Search code examples
c++iterablestd-ranges

Issue with a custom range when using both std::views::join and std::views::enumerate


I have a simple SequencesRange class that can iterate random genomic sequences of fixed size.

When I try to join the characters of all sequences with std::views::join, it works well, but as soon I try to pipe with std::views::enumerate, I get garbage output. I can check that valgrind is not very happy and produces some dreaded Conditional jump or move depends on uninitialised value(s)

#include <string>
#include <iostream>
#include <ranges>

class SequencesRange
{
public:

    struct iterator 
    {
        using iterator_category = std::forward_iterator_tag;
        using value_type        = std::string;
        using difference_type   = long;
        using pointer           = value_type*;
        using reference         = value_type const&;

        iterator (size_t size, size_t nbItems)  : value_(size,' '), nbItems_(nbItems)

Data provided:
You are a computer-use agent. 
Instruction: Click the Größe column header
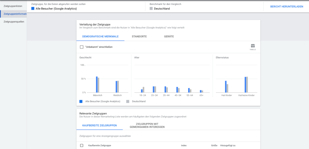[214, 145]
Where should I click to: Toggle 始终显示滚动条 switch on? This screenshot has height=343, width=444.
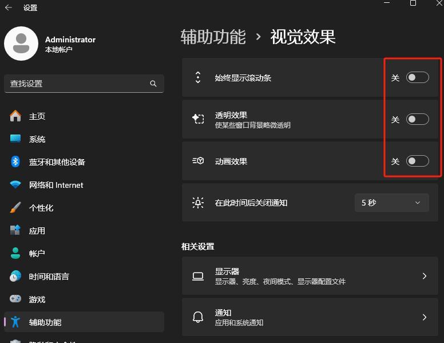click(417, 78)
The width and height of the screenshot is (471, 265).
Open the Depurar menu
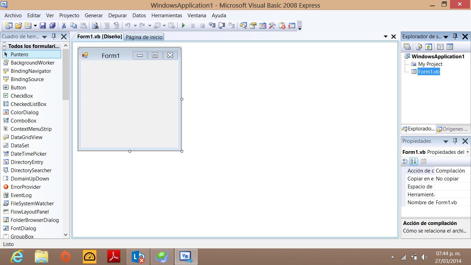[x=118, y=16]
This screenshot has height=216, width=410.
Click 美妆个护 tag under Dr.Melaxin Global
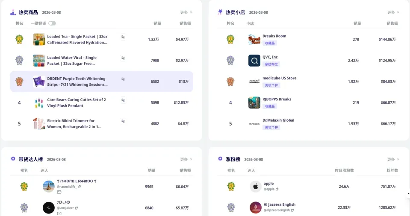click(x=271, y=128)
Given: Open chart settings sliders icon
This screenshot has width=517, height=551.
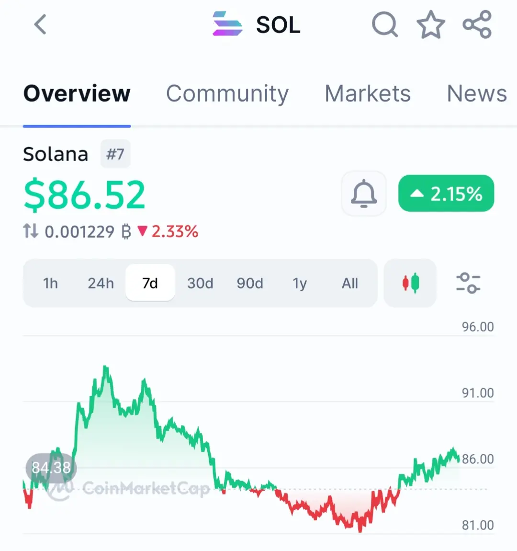Looking at the screenshot, I should tap(468, 283).
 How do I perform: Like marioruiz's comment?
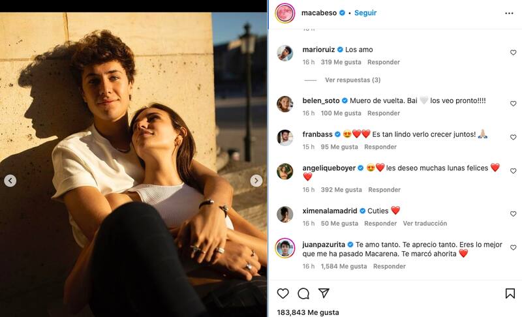[x=513, y=53]
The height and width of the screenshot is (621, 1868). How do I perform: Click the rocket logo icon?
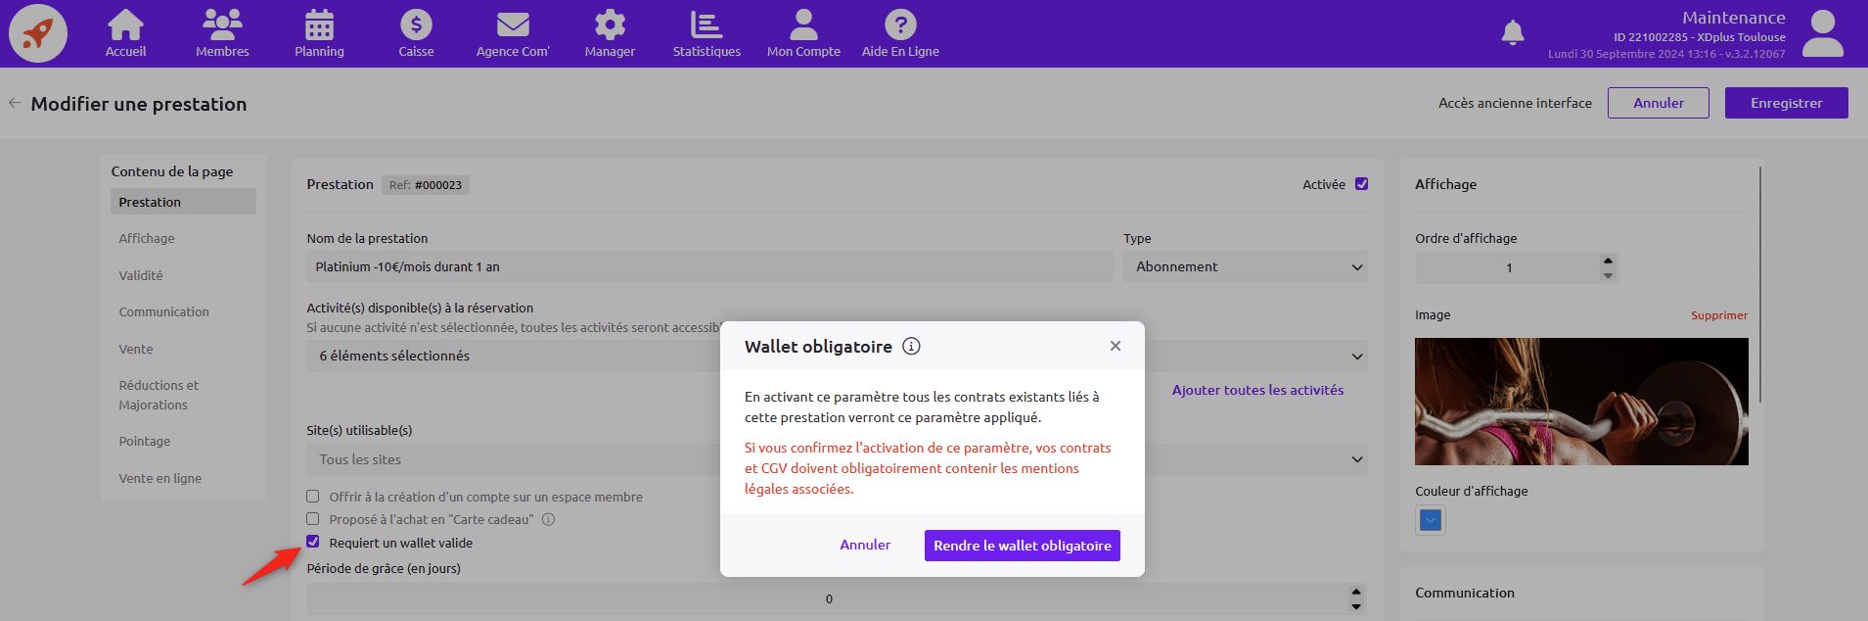38,33
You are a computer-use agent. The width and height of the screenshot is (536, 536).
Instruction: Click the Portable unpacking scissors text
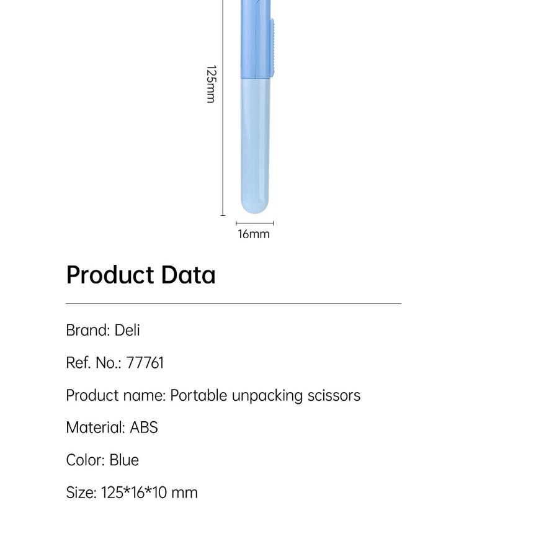point(265,395)
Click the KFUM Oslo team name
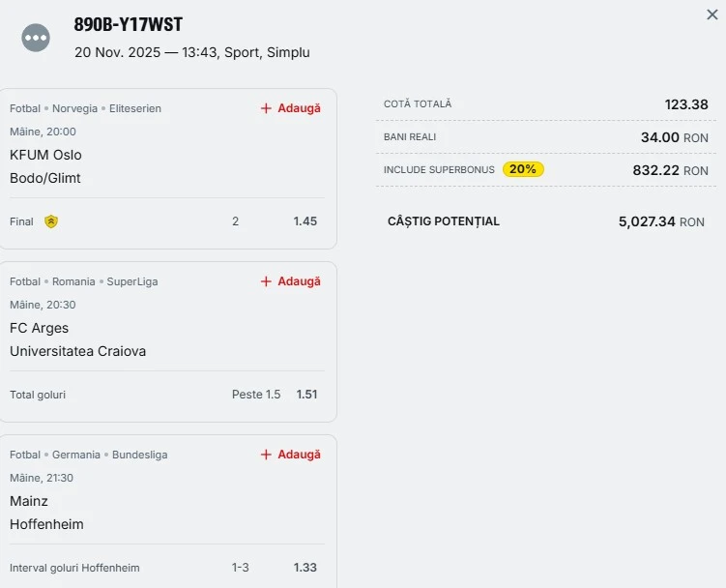The width and height of the screenshot is (726, 588). 45,155
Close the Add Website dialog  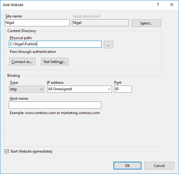pos(172,5)
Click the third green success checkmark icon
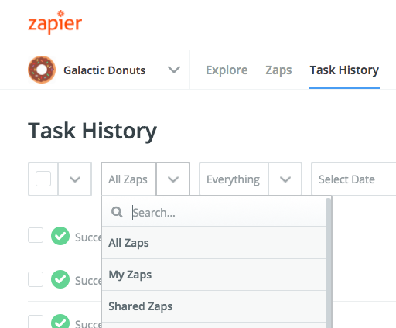 [x=60, y=321]
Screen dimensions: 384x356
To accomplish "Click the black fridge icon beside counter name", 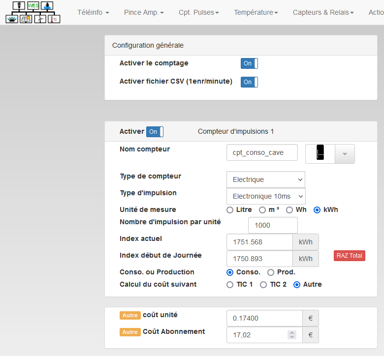I will coord(320,153).
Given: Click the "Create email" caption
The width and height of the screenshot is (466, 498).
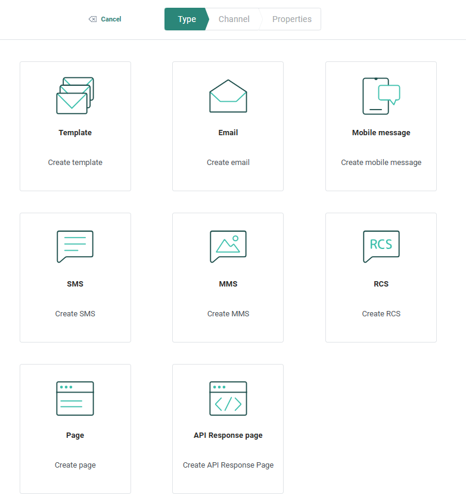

Task details:
In the forum thread about combining std::views::join with std::views::enumerate, which iterator category does the SequencesRange iterator declare?

Task response:
std::forward_iterator_tag